Twenty cases of hematosarcomas belonging to lymphosarcomas (T [thymus-derived] or B [bone marrow-derived] cell markers, absence of reticulosarcoma characters in sections, on smears, with conventional and scanning electron microscopy) were studied. Their cells which appear as large pyroninophilic cells on sections, as large basophilic cells with blastic nuclei and often cytoplasmic vacuoles on smears, as having many polyribosomes and usually no ergastoplasm with conventional electron microscopy, and as large cells of the lymphocytic series with scanning electron microscopy resemble the cells described in adenitis in 1955 and in the graft-vs.-host-reaction in 1961, which Gowans showed resulted from lymphocyte transformation, and which Dameshek called immunoblasts. Many of these cases of immunoblastic lymphosarcoma (ILS), identified by their cytohistological characteristics [also recognized by Lukes et al. and Lennert et al.], present etiological, clinical and pronostic characters which show that it may be not only a cytological entity but also a cytoclinical entity.

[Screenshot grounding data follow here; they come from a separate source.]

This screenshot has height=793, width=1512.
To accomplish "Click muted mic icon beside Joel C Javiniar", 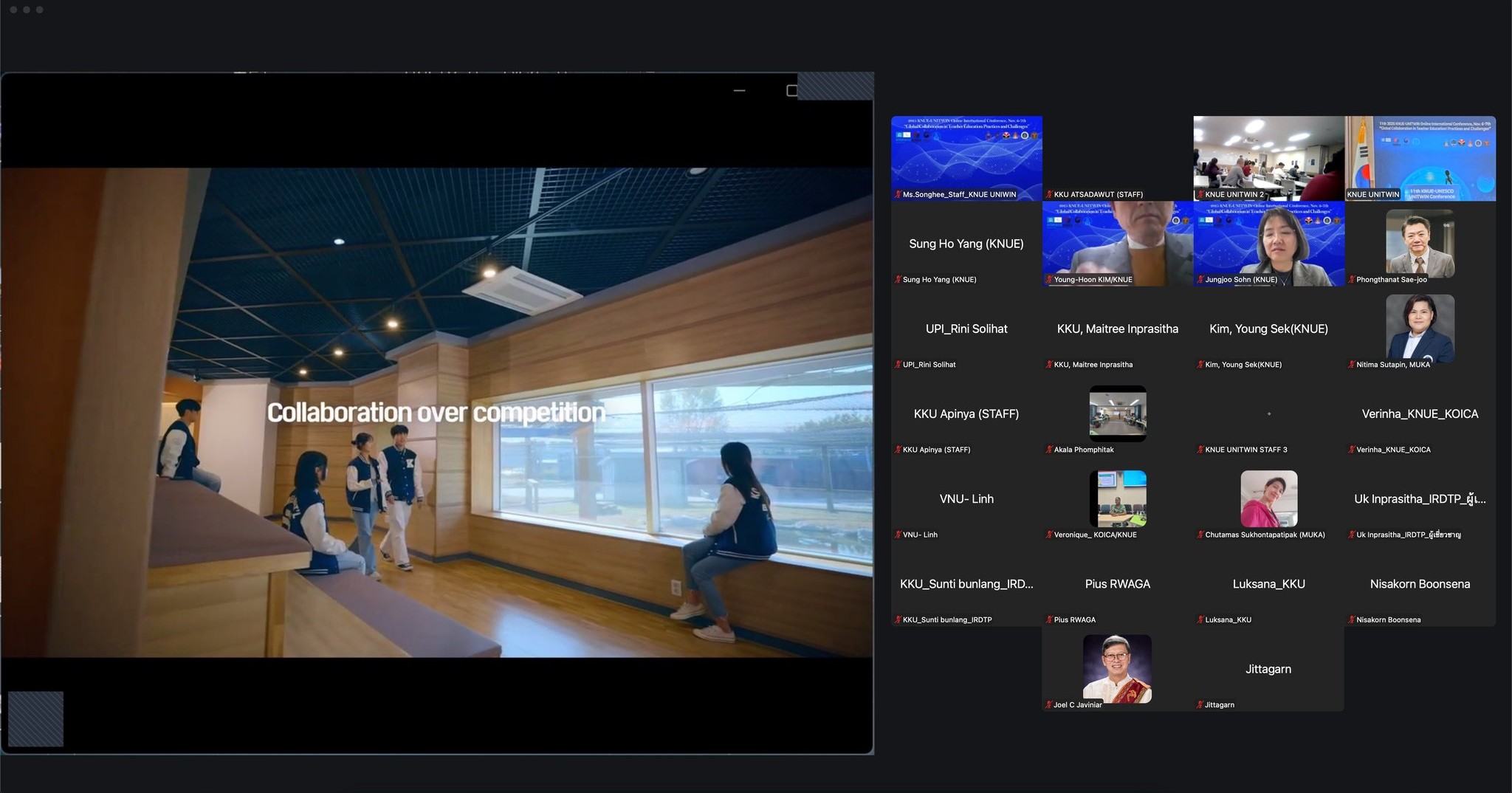I will click(1049, 705).
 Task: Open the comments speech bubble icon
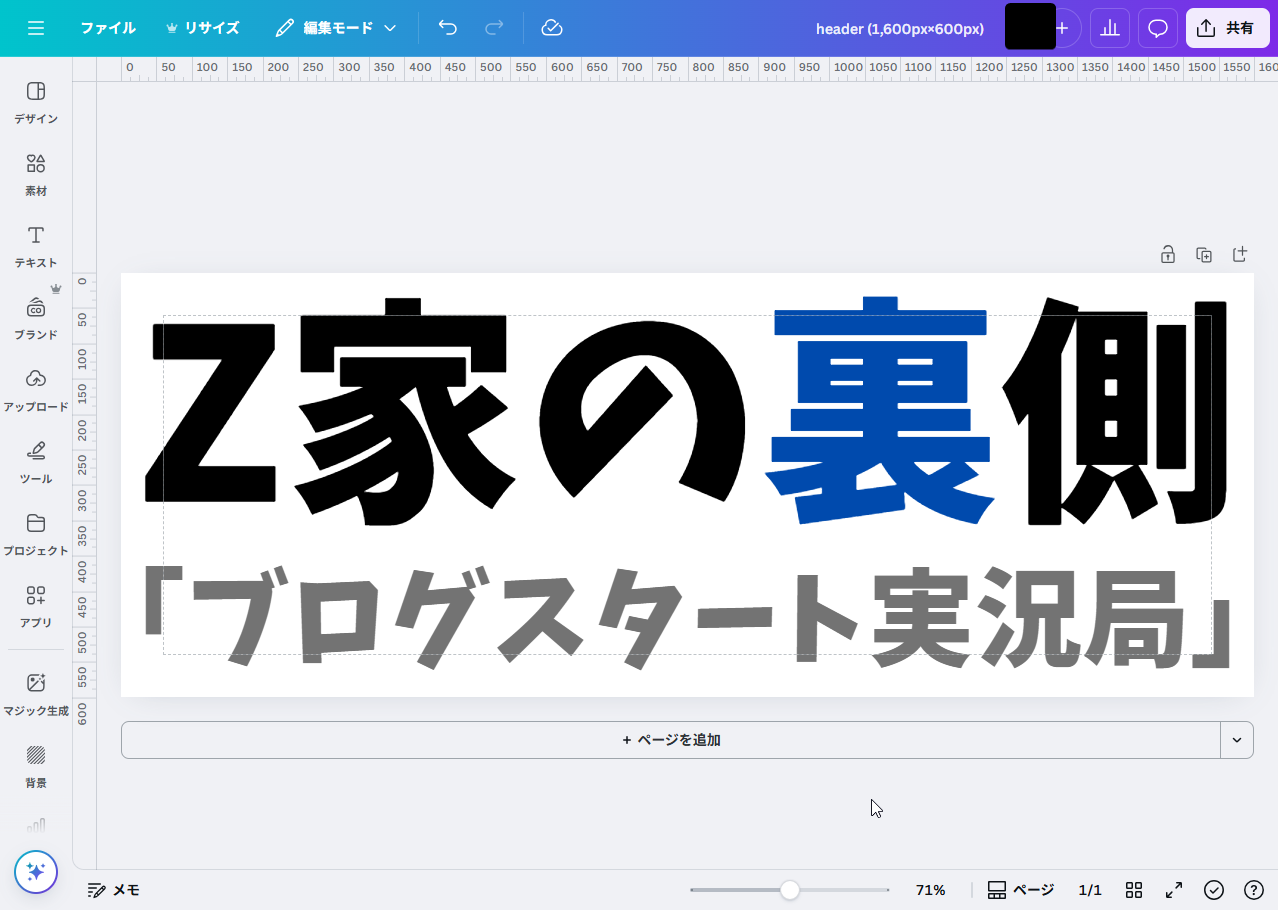1158,28
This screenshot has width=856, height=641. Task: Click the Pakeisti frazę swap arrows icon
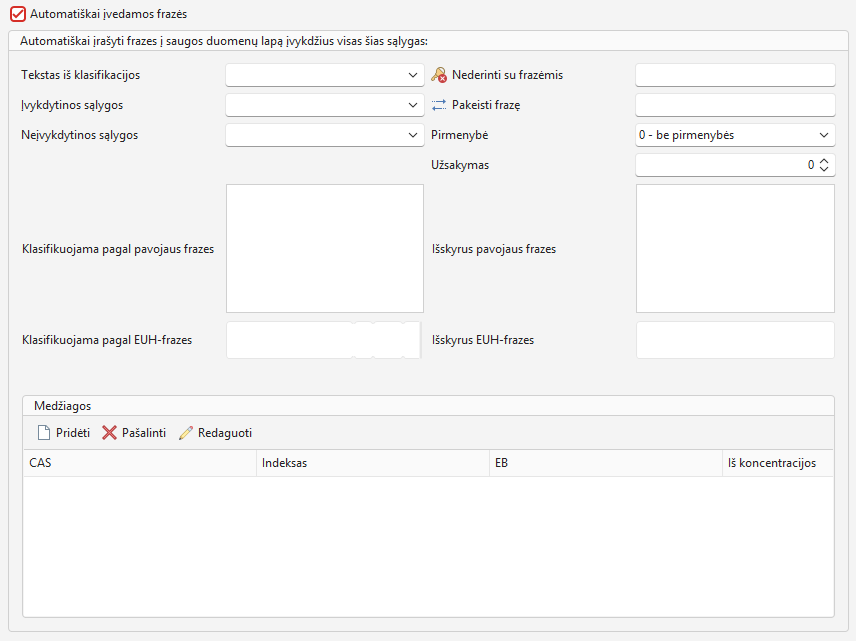(439, 105)
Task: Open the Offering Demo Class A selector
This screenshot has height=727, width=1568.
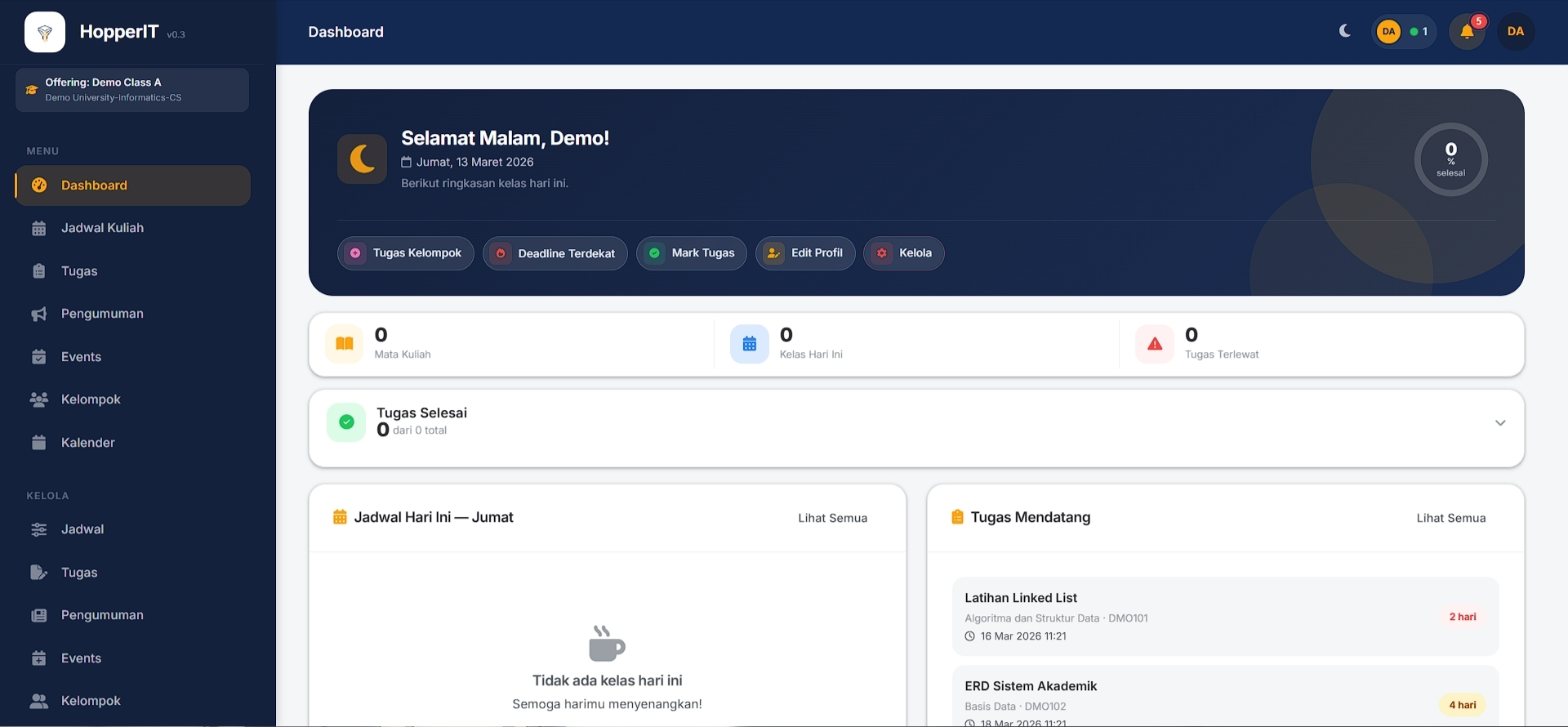Action: (x=132, y=90)
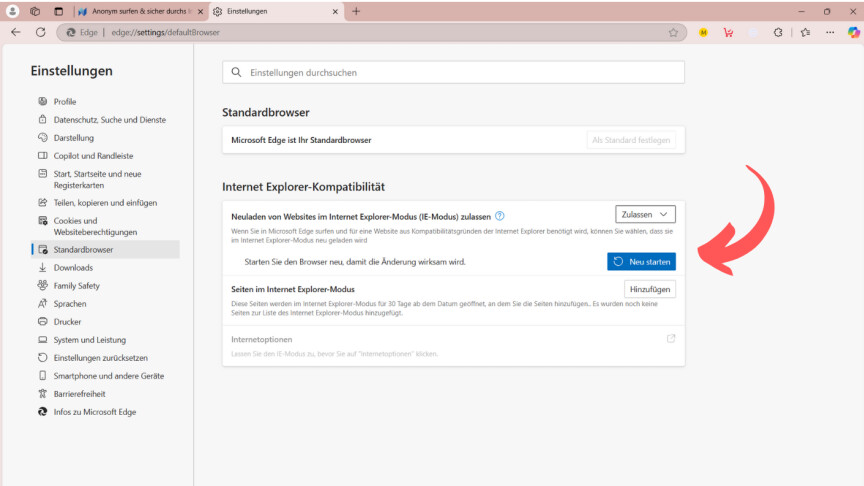Screen dimensions: 864x486
Task: Open a new tab with plus button
Action: click(x=356, y=11)
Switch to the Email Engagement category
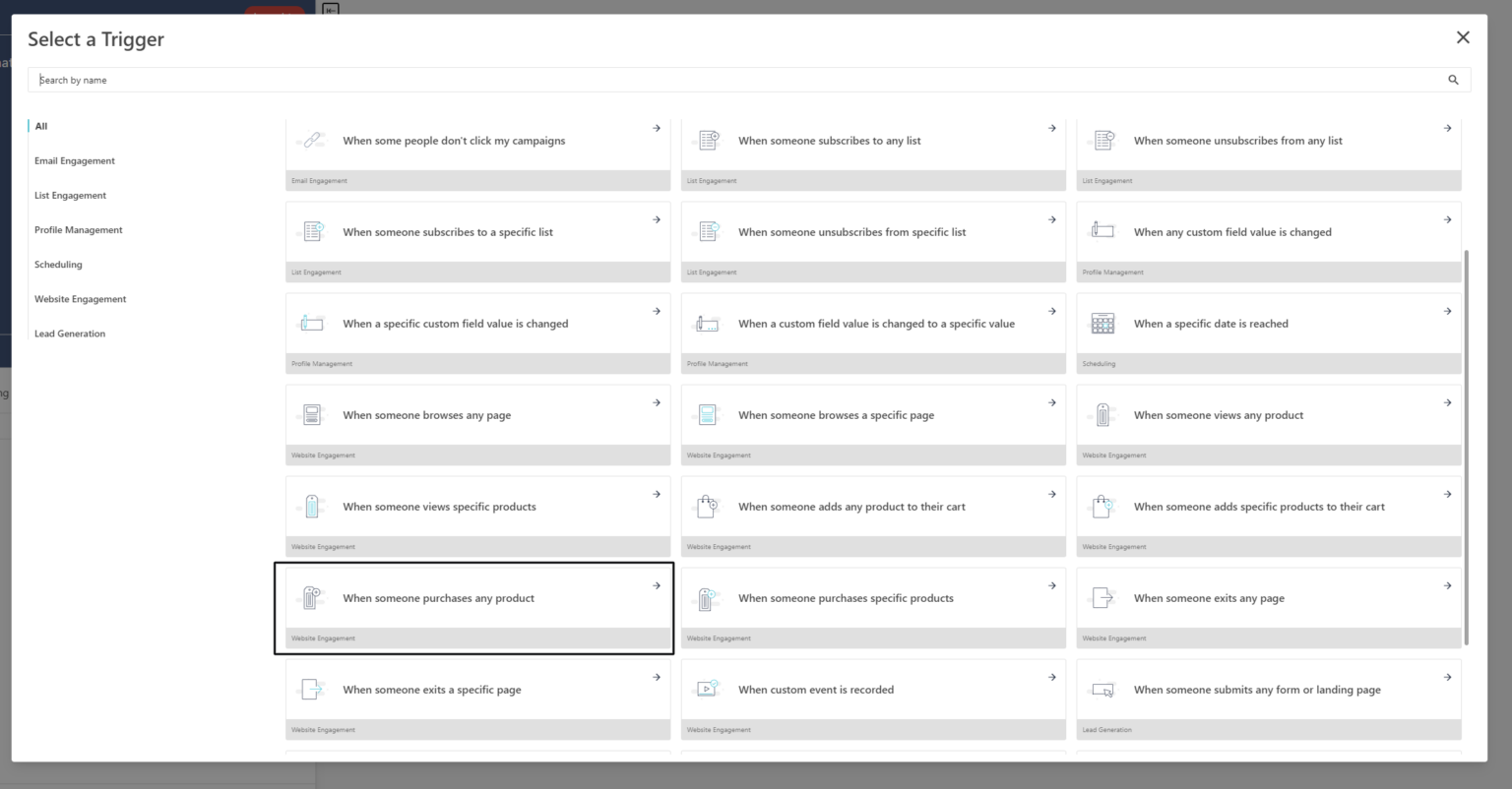 click(74, 160)
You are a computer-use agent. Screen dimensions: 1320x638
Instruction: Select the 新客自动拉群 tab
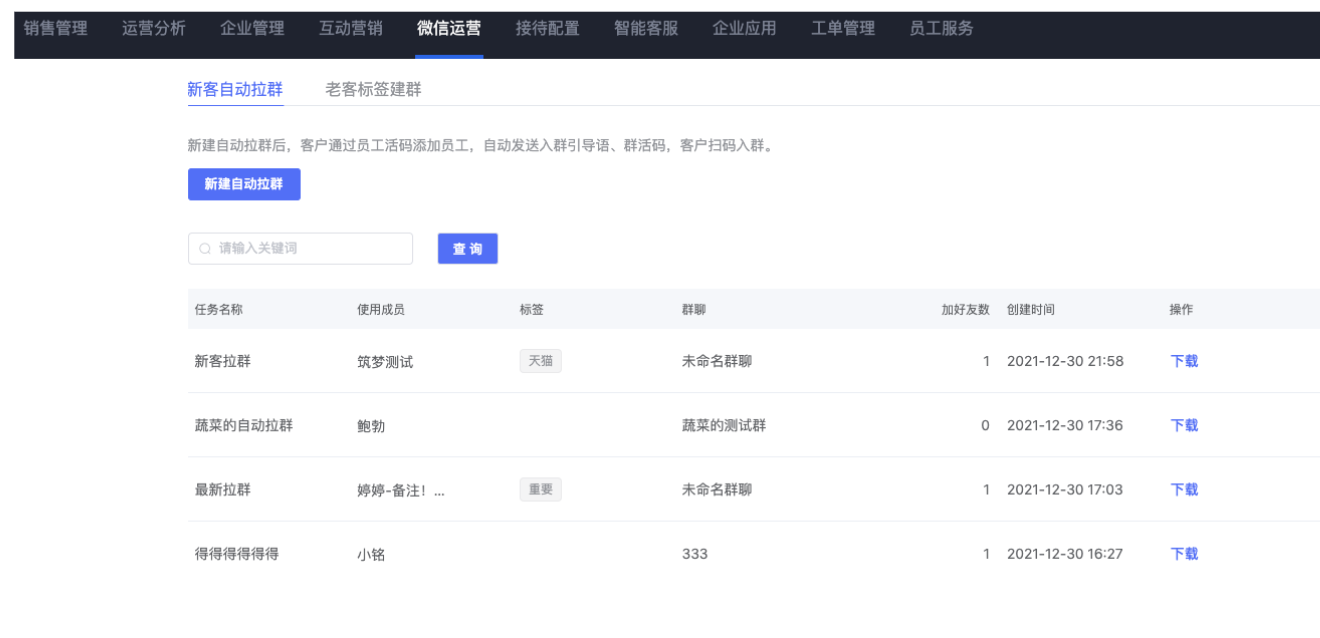tap(235, 89)
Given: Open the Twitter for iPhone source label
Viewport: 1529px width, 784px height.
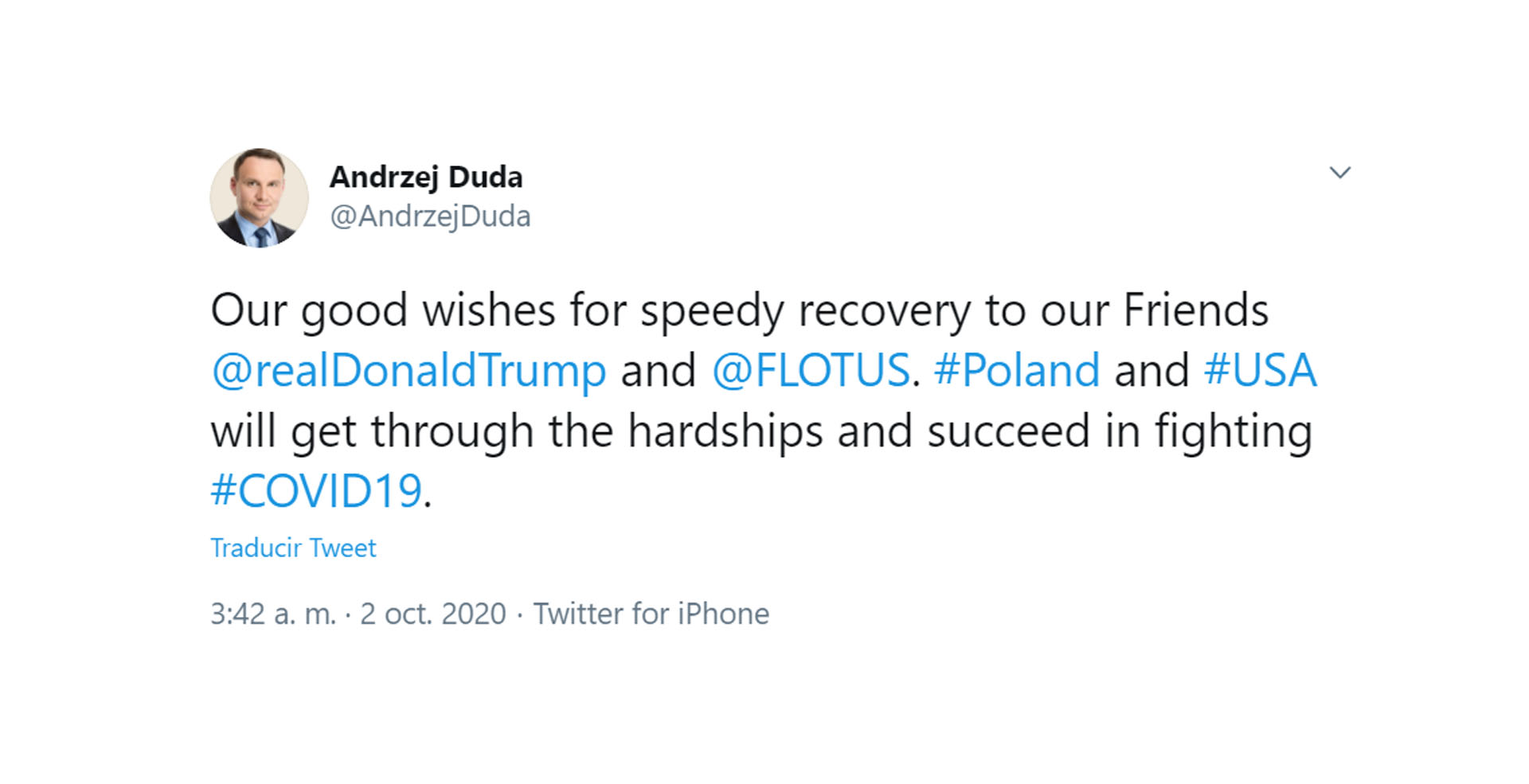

It affects males in 85% of the subjects; 8 patients came from Mediterranean countries outside France; 2 patients had a history of chronic rheumatoid manifestations. The disease was at stage IV at the 1st presentation in 10 patients. It was revealed by profound (mediastinal or abdominal) localizations in 60% of cases (12 of 20). If presented hypoglobulinemia in 8 of 13 patients. In 6 of the 15 patients treated before leukemic conversion, chemotherapy, usually efficient in lymphosarcoma (LS), failed to induce remission. This type of LS has a poorer prognosis than other types of LS (median for all stages: 8 mo.). It led to death after its conversion to leukemia (9 of 20 cases), or by vital organ (as brain or kidney) infiltrations.